WHAT TO DO
Repeat only the stretch of lines below that runs from the line with "Image resolution: width=390, height=2108." through the line with "[Tata Italia su YouTube] (291, 1264)", unaltered.

============

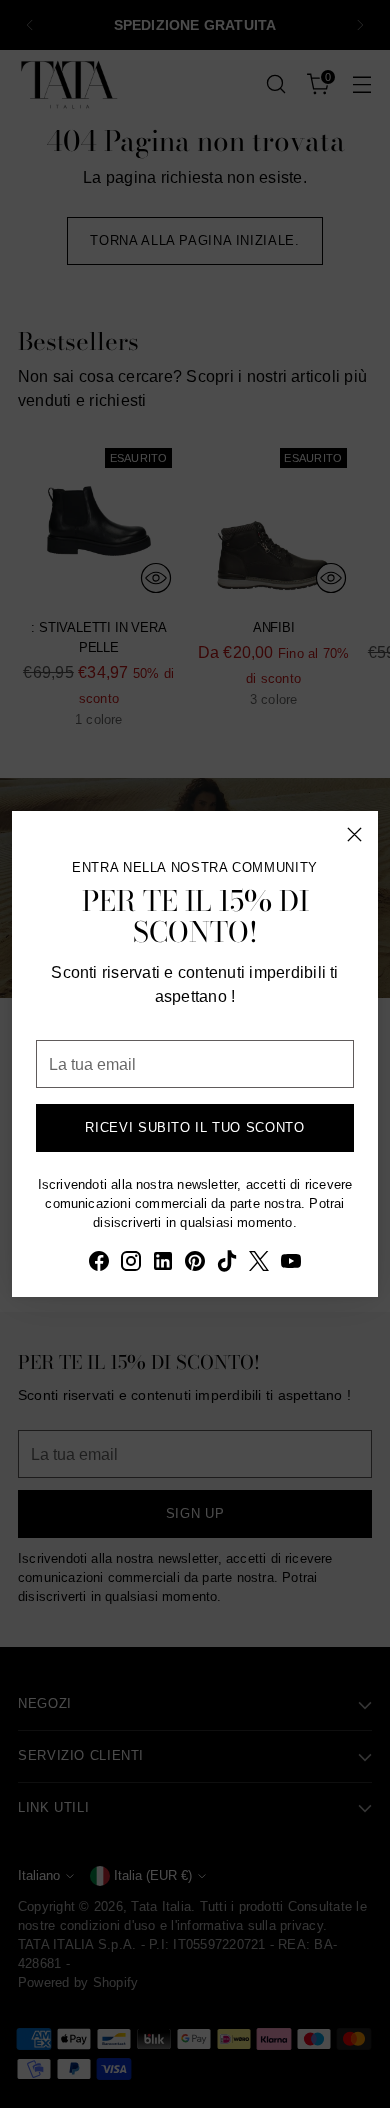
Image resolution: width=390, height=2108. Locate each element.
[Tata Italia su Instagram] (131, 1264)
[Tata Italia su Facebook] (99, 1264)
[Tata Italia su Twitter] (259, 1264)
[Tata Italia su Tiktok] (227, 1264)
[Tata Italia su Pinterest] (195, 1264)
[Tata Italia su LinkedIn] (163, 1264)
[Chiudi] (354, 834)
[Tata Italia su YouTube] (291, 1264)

============

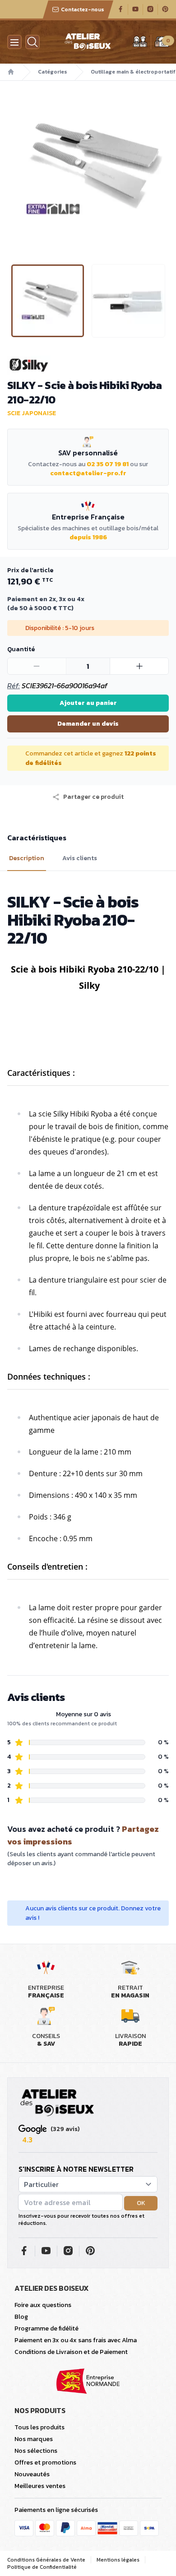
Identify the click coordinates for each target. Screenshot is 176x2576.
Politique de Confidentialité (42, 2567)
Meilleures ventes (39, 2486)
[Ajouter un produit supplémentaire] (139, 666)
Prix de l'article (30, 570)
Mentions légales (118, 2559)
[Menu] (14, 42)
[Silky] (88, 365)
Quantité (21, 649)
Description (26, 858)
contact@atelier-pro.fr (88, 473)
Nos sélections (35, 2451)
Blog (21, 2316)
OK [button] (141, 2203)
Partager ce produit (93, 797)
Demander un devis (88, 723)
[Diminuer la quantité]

============

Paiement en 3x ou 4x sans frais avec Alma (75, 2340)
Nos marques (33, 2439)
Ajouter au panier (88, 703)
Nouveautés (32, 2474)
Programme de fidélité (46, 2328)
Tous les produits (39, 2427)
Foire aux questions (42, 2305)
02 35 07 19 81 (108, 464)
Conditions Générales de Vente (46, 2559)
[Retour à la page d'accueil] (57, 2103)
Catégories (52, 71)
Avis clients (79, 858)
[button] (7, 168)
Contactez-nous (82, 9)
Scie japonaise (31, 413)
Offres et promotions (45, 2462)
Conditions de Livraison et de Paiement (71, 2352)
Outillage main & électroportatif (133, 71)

============

OUTPUT BELOW
Image resolution: width=390, height=2108. Locate each element.
[Tata Italia su Instagram] (131, 1264)
[Tata Italia su Facebook] (99, 1264)
[Tata Italia su Twitter] (259, 1264)
[Tata Italia su Tiktok] (227, 1264)
[Tata Italia su Pinterest] (195, 1264)
[Tata Italia su LinkedIn] (163, 1264)
[Chiudi] (354, 834)
[Tata Italia su YouTube] (291, 1264)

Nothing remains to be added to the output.